En tercer lugar, hay un nuevo lugar de la producción de lo público: las redes sociales. Si algo ha revelado el territorio del indignacionismo es que existen dos esferas claras, visibles y separadas en la cuales transcurre la comunicación de una sociedad: por un lado, los medios masivos; por el otro, las redes sociales. Dos esferas ligadas, pero cuya reproducción no es reductible. Los medios son privados; las redes son imprivatizables. Los medios dividen entre el emisor y el receptor; en las redes, todo emisor es un receptor y viceversa. En la red, la producción de lo público es estocástica; en lo medios, la casa manda... y siempre gana. El #YoSoy132 es el que ha planteado el desafío de repensar el estatuto de los medios en esta trama. De ahí su originalidad. Sin embargo es un desafío que todavía no es elocuente. Hay en el #YoSoy132 dos tendencia visibles: una que ve al movimiento como un esfuerzo para abrirse paso en el sistema; otra que lo ve como una alternativa al sistema. La segunda ha predominado, pero no del todo.

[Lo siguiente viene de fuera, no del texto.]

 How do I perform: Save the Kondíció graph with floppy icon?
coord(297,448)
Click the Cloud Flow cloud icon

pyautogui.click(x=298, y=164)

En cuarto lugar, la horizontalidad de la representación. La renuncia a los líderes estancos, al dirigentismo, la rotación de voceros son aportes invaluables a una cultura política acostumbrada al gran relato de quienes detentan lo saberes políticos. Pero sobre todo, la idea de que una sociedad se transforma a partir de los resquicios en los que hace corto circuito y no con grandes proyectos nacionales.